- **Texto apresentado**:
***
30 de Março
Quinta-feira, 21h30
Depois de um longo
período de ausência, lembrei-me hoje que à muito não escrevia neste diário. Se
continuar com ausências como esta, deixará de ser um diário para ser um
mensário. Também, neste período de tempo, não fosse um caso de alguma forma
insólito para o qual contribuí para ajudar a resolver o imbróglio que a seguir
vou descrever, pouco ou nada de importante haveria para narrar.
Este é um daqueles acontecimentos que, invariavelmente, tem
de vir parar à volta das mesas dos cafés e que, pela sua parte hilariante, é
digno de registo.
Andavam, à volta das mesas, uns tantos camaradas a angariar
dinheiro através da venda de umas rifas que sorteavam um rádio da marca
Hitachi, daqueles comprados nas lojas dos libaneses que abundam por aí, dizendo
que era para ajudar um camarada «metido em maus lençóis ».
Este camarada, terá “tirado
o cabaço”, (tirado os «três
vinténs»), a uma bajuda, (rapariga muito
jovem),
e, para não ser obrigado a ficar com
ela para o resto da vida, poder embarcar com
a sua Companhia que está prestes a regressar à Metrópole, terá de pagar em
género, ao pai e ao Homem Grande, a
usurpação da castidade da bajuda que
de nenhuma forma pode devolver.
***
- **Itens fornecidos**:
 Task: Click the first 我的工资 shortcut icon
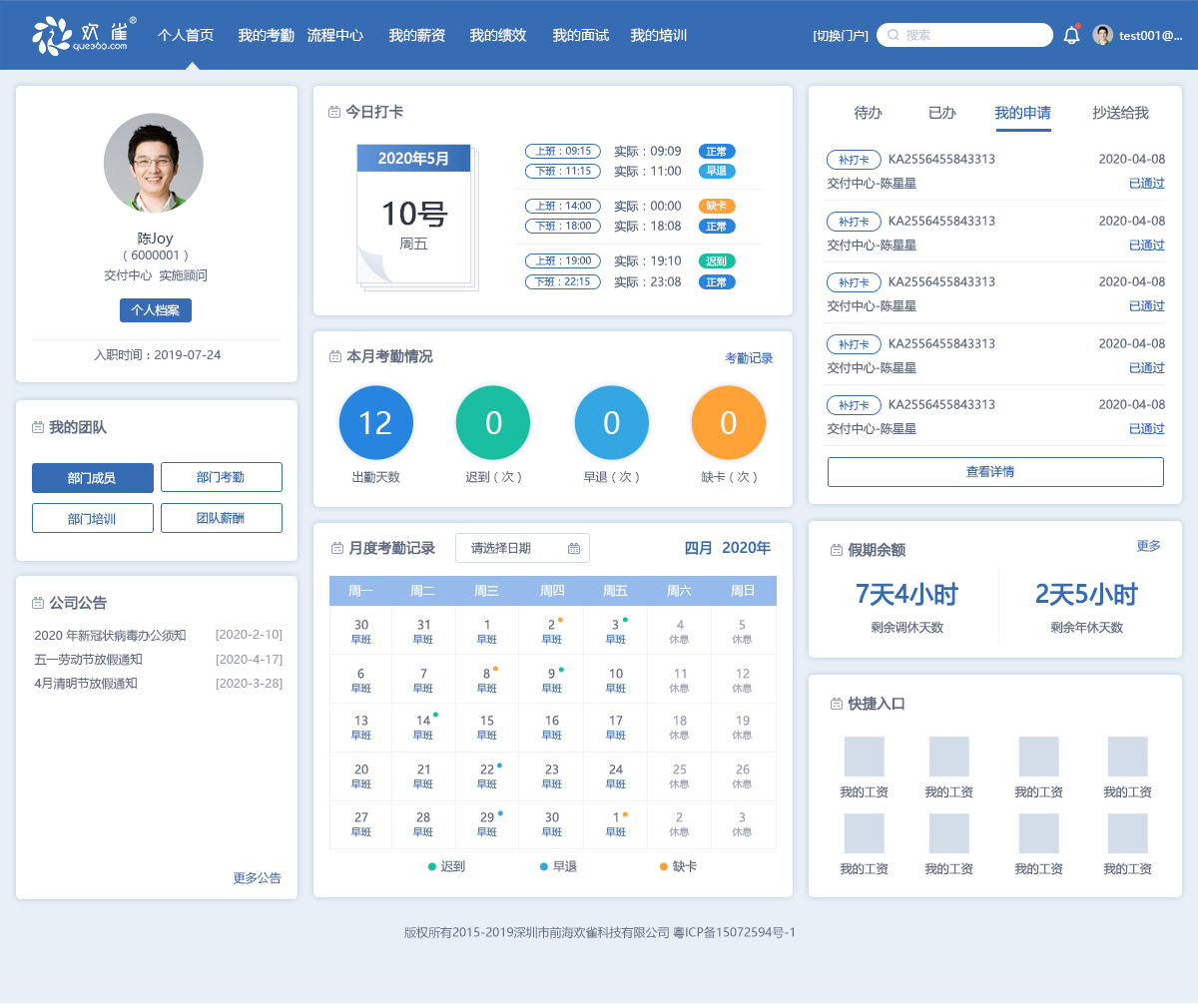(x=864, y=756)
***
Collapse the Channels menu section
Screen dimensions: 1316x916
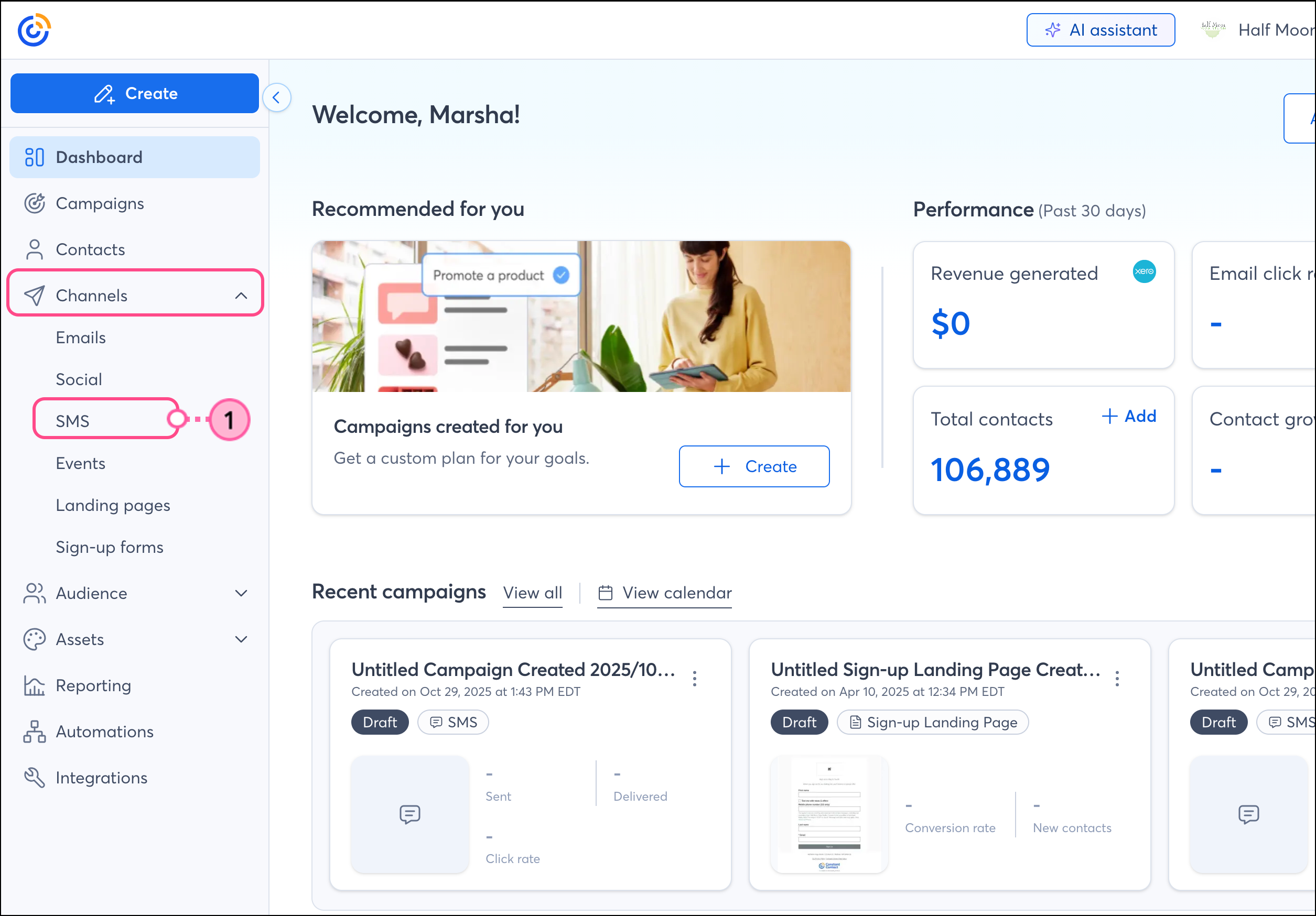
***
- **Partes do exercício**:
1. Transcreva do texto apresentado o trecho que vai de "Este camarada, terá" até "forma pode devolver.", inclusive.
2. Segundo o texto apresentado, de que marca era o rádio sorteado nas rifas?

- **Soluções do exercício**:
1.
Este camarada, terá “tirado
o cabaço”, (tirado os «três
vinténs»), a uma bajuda, (rapariga muito
jovem),
e, para não ser obrigado a ficar com
ela para o resto da vida, poder embarcar com
a sua Companhia que está prestes a regressar à Metrópole, terá de pagar em
género, ao pai e ao Homem Grande, a
usurpação da castidade da bajuda que
de nenhuma forma pode devolver.

2. O rádio era da marca Hitachi.